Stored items
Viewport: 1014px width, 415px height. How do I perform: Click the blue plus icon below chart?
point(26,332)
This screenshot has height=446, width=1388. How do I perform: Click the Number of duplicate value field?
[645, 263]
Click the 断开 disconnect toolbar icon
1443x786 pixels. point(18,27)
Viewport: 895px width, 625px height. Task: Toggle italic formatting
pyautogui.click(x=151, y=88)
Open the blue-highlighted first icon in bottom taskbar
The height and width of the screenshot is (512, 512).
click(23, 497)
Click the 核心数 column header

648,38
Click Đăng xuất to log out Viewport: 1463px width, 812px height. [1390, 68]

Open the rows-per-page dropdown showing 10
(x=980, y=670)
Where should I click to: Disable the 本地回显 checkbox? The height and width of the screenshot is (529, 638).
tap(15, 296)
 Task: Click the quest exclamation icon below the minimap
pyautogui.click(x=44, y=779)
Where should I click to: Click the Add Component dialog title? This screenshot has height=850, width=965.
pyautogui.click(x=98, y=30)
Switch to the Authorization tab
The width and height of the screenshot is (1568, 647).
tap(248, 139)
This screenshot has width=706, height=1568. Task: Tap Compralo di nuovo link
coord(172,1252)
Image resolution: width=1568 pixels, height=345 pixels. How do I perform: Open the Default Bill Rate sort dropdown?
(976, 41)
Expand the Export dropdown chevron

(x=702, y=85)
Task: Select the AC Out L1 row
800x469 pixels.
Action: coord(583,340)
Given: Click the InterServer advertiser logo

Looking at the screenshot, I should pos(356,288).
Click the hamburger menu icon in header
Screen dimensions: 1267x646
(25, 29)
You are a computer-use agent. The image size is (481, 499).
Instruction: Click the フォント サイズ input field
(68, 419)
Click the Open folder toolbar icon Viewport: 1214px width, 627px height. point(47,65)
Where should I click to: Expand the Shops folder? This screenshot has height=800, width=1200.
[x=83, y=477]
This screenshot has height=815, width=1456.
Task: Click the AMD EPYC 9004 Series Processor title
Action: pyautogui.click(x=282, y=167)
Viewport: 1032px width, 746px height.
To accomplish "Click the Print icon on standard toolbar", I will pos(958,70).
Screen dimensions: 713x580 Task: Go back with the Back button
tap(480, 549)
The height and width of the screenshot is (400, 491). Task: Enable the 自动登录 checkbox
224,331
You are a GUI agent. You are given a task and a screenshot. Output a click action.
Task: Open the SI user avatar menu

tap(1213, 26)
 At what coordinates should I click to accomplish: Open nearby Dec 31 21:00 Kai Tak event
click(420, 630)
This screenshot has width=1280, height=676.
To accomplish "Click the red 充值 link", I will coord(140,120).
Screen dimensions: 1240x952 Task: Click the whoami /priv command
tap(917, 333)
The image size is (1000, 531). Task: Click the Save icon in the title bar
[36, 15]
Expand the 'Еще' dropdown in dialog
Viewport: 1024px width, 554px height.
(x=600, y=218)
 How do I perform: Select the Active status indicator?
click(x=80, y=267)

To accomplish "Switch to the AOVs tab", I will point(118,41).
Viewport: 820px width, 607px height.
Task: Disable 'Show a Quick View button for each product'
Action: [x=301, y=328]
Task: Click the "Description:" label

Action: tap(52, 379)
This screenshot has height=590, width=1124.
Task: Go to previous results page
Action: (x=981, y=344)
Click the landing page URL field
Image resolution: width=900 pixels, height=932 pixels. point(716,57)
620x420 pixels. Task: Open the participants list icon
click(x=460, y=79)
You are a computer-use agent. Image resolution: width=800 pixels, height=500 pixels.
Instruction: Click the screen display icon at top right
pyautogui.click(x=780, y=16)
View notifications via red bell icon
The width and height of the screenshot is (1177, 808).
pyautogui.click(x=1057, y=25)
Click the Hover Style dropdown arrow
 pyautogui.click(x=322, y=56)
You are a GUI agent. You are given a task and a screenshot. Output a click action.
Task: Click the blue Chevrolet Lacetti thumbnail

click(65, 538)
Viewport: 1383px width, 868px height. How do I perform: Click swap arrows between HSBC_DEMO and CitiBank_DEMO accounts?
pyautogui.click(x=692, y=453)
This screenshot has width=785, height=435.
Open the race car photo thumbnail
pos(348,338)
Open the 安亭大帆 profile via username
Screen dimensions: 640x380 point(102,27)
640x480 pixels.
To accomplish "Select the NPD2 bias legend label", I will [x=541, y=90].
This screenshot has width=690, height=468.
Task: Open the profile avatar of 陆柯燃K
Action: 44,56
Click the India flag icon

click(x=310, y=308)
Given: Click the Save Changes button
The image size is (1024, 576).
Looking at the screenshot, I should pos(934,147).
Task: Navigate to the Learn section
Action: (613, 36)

_WHAT THIS TASK INVOLVES:_ Wherever "computer" occurs in the records above, copy the line it sits in.

_SOLUTION TO THE EXERCISE:_
You are a computer-use agent. The image size is (481, 499).
You are a computer-use agent. Image resolution: width=800 pixels, height=500 pixels.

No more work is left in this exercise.